Correct. We are the only ones talking to Let’s Encrypt. Otherwise we’d have to share the LE credentials with our customers, which we don’t want to do, for obvious reasons.
Thanks for the interesting article. DDns is easy enough to setup.
What command do you use to get certbot to work in this scenario, or do you have to write scripts for it?
I’ve never used certbot, so I cannot comment on that unfortunately. We implemented this ourselves using the ACME API. I’d love to share the code but it’s company internal code. You can probably find good libraries these days for Let’s Encrypt/ACME and use the diagram in the article to call the API endpoints in order.
This library has all the API calls you need afaik, although it’s a little dated and barely testable.
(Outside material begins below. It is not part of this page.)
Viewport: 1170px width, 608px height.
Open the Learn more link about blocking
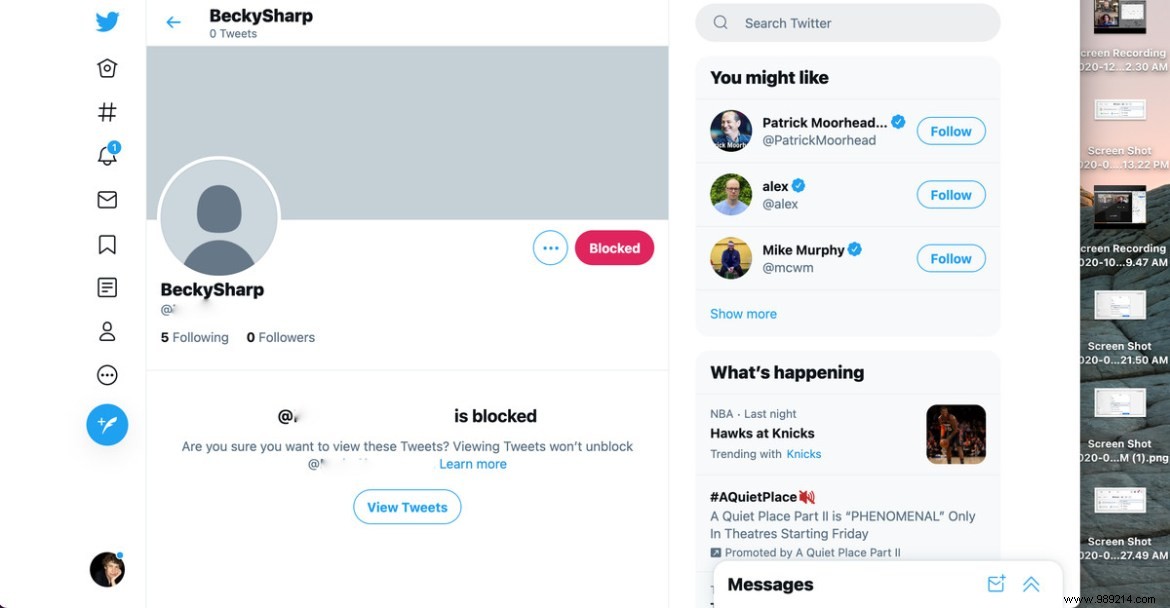pyautogui.click(x=472, y=463)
But it’d be a good starting point: https://github.com/skoerfgen/CertLE
Sorry I can’t help more.
The flow is: new-authz
Sorry my lack of knowledge, I’m just starting with such networking…
I understood how you are getting certificates for your company’s appliances.
But if your registered DNS subdomains is pointing to internal addresses, how do you access those appliances inside your customer’s network?
Thank you for the interesting article! We’re trying to figure out how to build something similar for our internal network. In general, it’s all figured out, and we’re now at a point where we need to make sure that it’s actually secure. In particular, clients need to be able to provide some kind of identification for the control server to authorize a request.
> After authorizing the request (an important step not shown in the diagram!), the control server requests a DNS challenge for the given domain from the ACME API […].
How did you implement this authorization step? For new servers is there a bootstrap phase, which includes deployment of a private key of some sort?
@Nakkle: Something like that. Correct.
Sorry but this article did not help me at all. It is very confusing and just assumes all the vital steps needed to actually make this work with no actual examples from start to finish. I am simply trying to enable https with let’s encrypt on a local non-internet facing server. I have a domain and local dns server.
@Evin, you could try using https://github.com/Corollarium/localtls
@Philipp, thanks for the great write up. Have a look at the nice FOS implementation it seems to have informed, but wasn’t linked here, yet.
For people coming here from search engines, without reading the article, the linked GitHub project implements a minimal, lesser-than-secure DNS server with HTTP API to produce and offer Let’s Encrypt certificates to be retrieved for services running under .local’ish addresses.
Hey cool I didn’t know this project existed. Thanks for linking it. Will link it in the post.
Very nice article and clever solution. So the DNS server example.com will resolve appliance web address to a the local ip address within the customer’s network?
I believe the following (self hosted portal) software solution simplifies what is explained in this tutorial:
https://github.com/RealTimeLogic/SharkTrust
Hi, I’m curious to understand which strategy you applied to “circumvent” Let’s encrypt’s rates limit.
At 20 renewal per week you can renew 1040 (52X20) devices certificates every year. Considering that let’s encrypt certificates last 90 days the number of renewal requests is higher (so the number of devices you can renew is lower).
You are doing this for 90000 devices so… did you asked for an higher rate limit? Did you used multiple domains?
Thank you.
You can request a higher rate limit yes. There’s a form. It’s quite easy to find.
On top of that, we do donate to Let’s Encrypt, but we could have gotten that higher rate limit even without that.